Non-contrast computed tomography radiomics model to predict benign and malignant thyroid nodules with lobe segmentation: A dual-center study

Figure 1 Study inclusion flowchart. CT: Computed tomography; PTC: Papillary thyroid carcinoma; TA: Thyroid adenoma; NG: Nodular goiter.

Figure 2 Workflow of model development. CT: Computed tomography; PTC: Papillary thyroid carcinoma; TA: Thyroid adenoma; NG: Nodular goiter.

Figure 3 Least absolute shrinkage and selection operator feature selection and comparison. A: Least absolute shrinkage and selection operator feature selection plot, where the horizontal axis represents the logarithm of the regularization parameter (λ), and the vertical axis denotes the corresponding feature weights. As λ increases, feature weights progressively decrease until exclusion at zero; B: 10-fold cross-validation curve, where the vertical axis represents the cross-validated mean squared error. The λ-value at the lowest point (λ min) is identified as the optimal regularization parameter, balancing model complexity and prediction error; C: 27 radiomic features and their corresponding weight coefficients retained after least absolute shrinkage and selection operator regression; D: Correlation heatmap of the 27 selected radiomic features, with darker colors indicating stronger correlations.

Figure 4 Radiomic score distribution across cohorts. A: Comparison of radiomic score (Radscore) between benign and malignant lesions in the training; B: Comparison of Radscore between benign and malignant lesions in the validation; C: Comparison of Radscore between benign and malignant lesions in the temporal test; D: Comparison of Radscore between benign and malignant lesions in the external test cohorts. ^aP < 0.05; ^bP < 0.001.

Figure 5 Performance evaluation of seven machine learning models. A: Receiver operating characteristic curves of different models across the training, validation, temporal test, and external test cohorts (from left to right). The area under the receiver operating characteristic curve quantifies classification performance, with higher area under the receiver operating characteristic curve values indicating superior discrimination; B: Calibration curves for different models in the training, validation, temporal test, and external test cohorts (from left to right). These curves assess the agreement between predicted probabilities and actual outcomes, with lower Brier scores indicating better calibration, as reflected by proximity to the 45° diagonal line; C: Decision curve analysis in the training, validation, temporal test, and external test cohorts (from left to right), evaluating the clinical net benefit of different models across probability thresholds. Overall, the extreme gradient boosting model exhibits consistent and superior performance across multiple cohorts. DT: Decision trees; KNM: K-nearest neighbors; LR: Logistic regression; RF: Random forests; LGBM: Light gradient boosting machines; SVM: Support vector machines; XGB: Extreme gradient boosting; AUC: Area under the receiver operating characteristic curve.
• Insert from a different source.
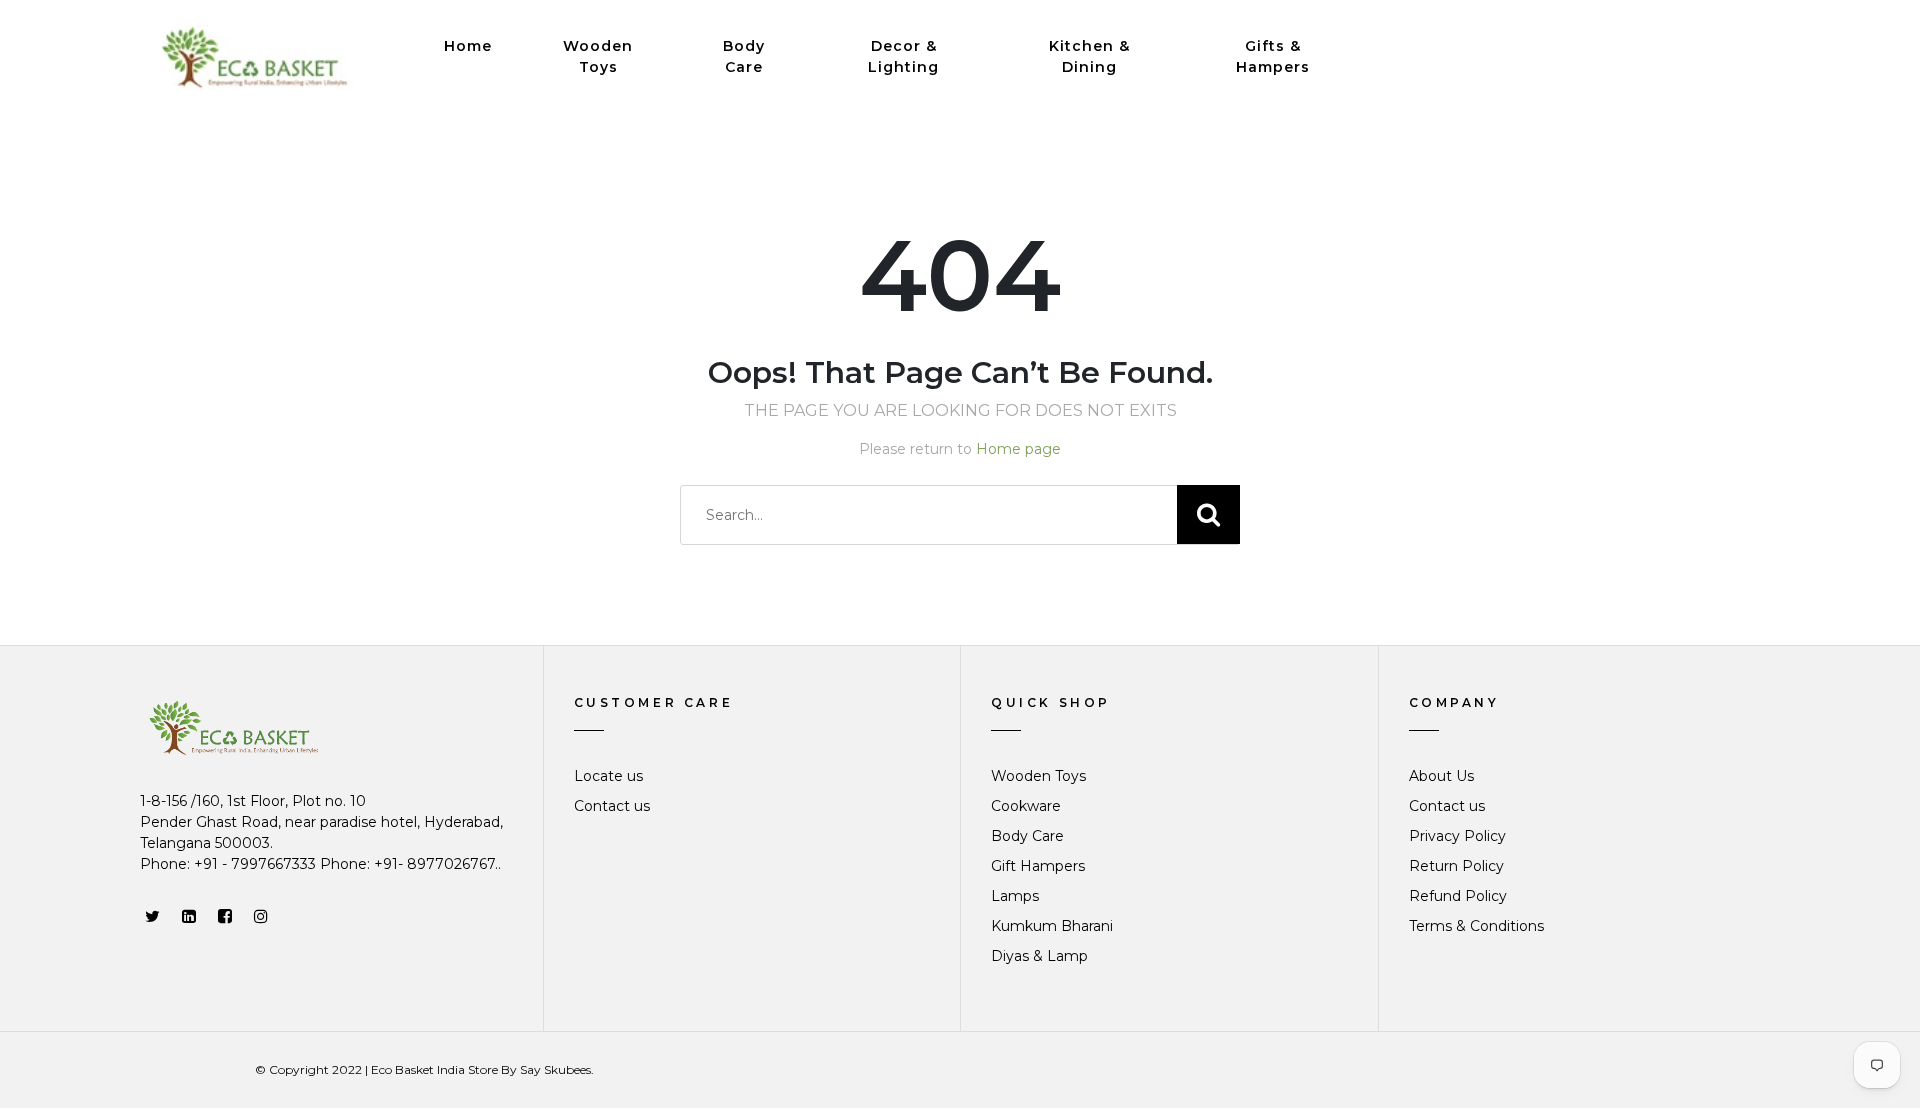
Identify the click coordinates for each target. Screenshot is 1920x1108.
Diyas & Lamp (1039, 956)
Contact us (612, 806)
Figure 6 SHapley Additive exPlanations analysis and clinical application. A: Honeycomb and bar plot ranking SHapley Additive exPlanations values by feature importance; B: Case illustration of a 67-year-old female with an 8 mm right thyroid lobe nodule, pathologically confirmed as nodular goiter; C: Case illustration of a 43-year-old female with a 4 mm right thyroid lobe nodule, pathologically confirmed as papillary thyroid carcinoma. SHAP: SHapley Additive exPlanations.